Para-Aramid Nanofiber Membranes for High-Performance and Multifunctional Materials

Abstract

In recent years, high-strength electrospinning nanofiber membranes have important applications in many fields, such as tissue engineering, filtration, lithium-ion battery separator, etc. Improving the mechanical strength of electrospinning nanofiber membranes has always been an important research topic. In this work, for the first time, an ultra-high-strength para-aramid nanofiber membrane is prepared by electrospinning of para-aramid nanofibril dispersion with the assistance of polyethylene oxide (PEO). The rheology and solution properties are investigated to determine the optimal composition of spinning solution. Electrospinning process parameters are studied to obtain a uniform morphology of the membranes.
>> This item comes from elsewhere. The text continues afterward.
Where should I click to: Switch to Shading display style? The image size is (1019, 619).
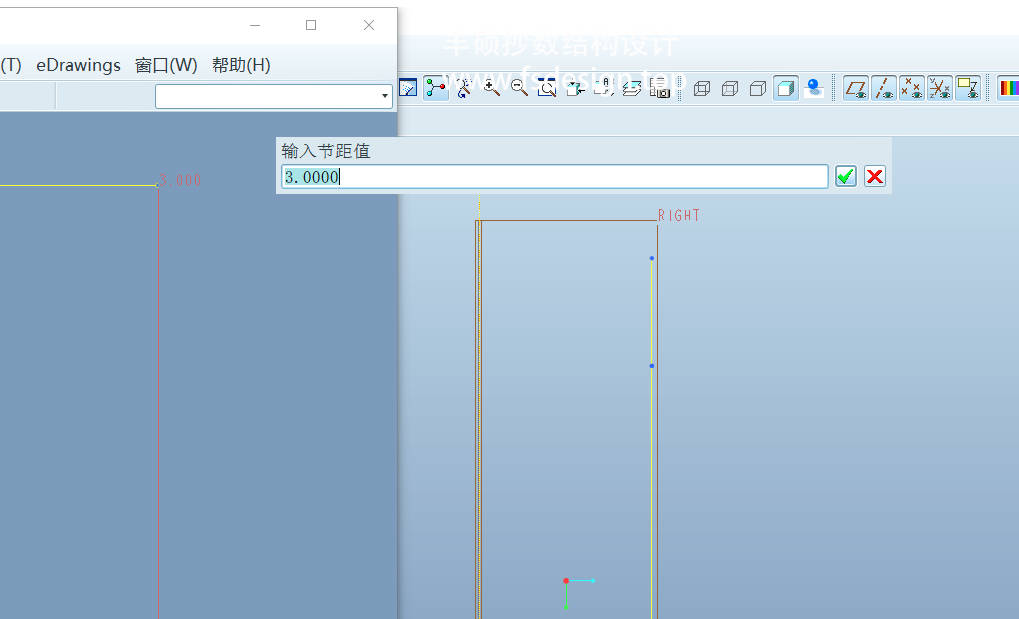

In order to achieve higher strength, the membranes with different forms are prepared by adjusting the arrangement and orientation of nanofibers, random membranes, oriented membranes, and nanofiber bundles. Among them, the fiber diameter is relatively uniform, between 100 and 200 nm. For random and oriented membranes, the mechanical properties can be greatly improved by heat treatment because PEO can act as physical cross-points to realize welding of nanofibers. Compared with the untreated membranes, the tensile strength increases to 40.36 and 65.82 MPa, respectively, increasing by 308 and 83%. Meanwhile, the morphology of the nanofiber membrane is not affected, and the porosity decreases slightly to 76 and 52%, respectively, and a decrease of 8 and 2%. In addition, the strength of the random membrane washed with water for 2 h can reach 83.56 MPa after heat treatment. For nanofiber bundles, the tensile strength exceeds 400 MPa. This work successfully achieves the preparation of ultra-high-strength electrospinning para-aramid nanofiber membranes, which have great application prospects in the field of high-performance and multifunctional materials, such as lithium-ion battery separators, filtration materials, and reinforced composite materials, etc.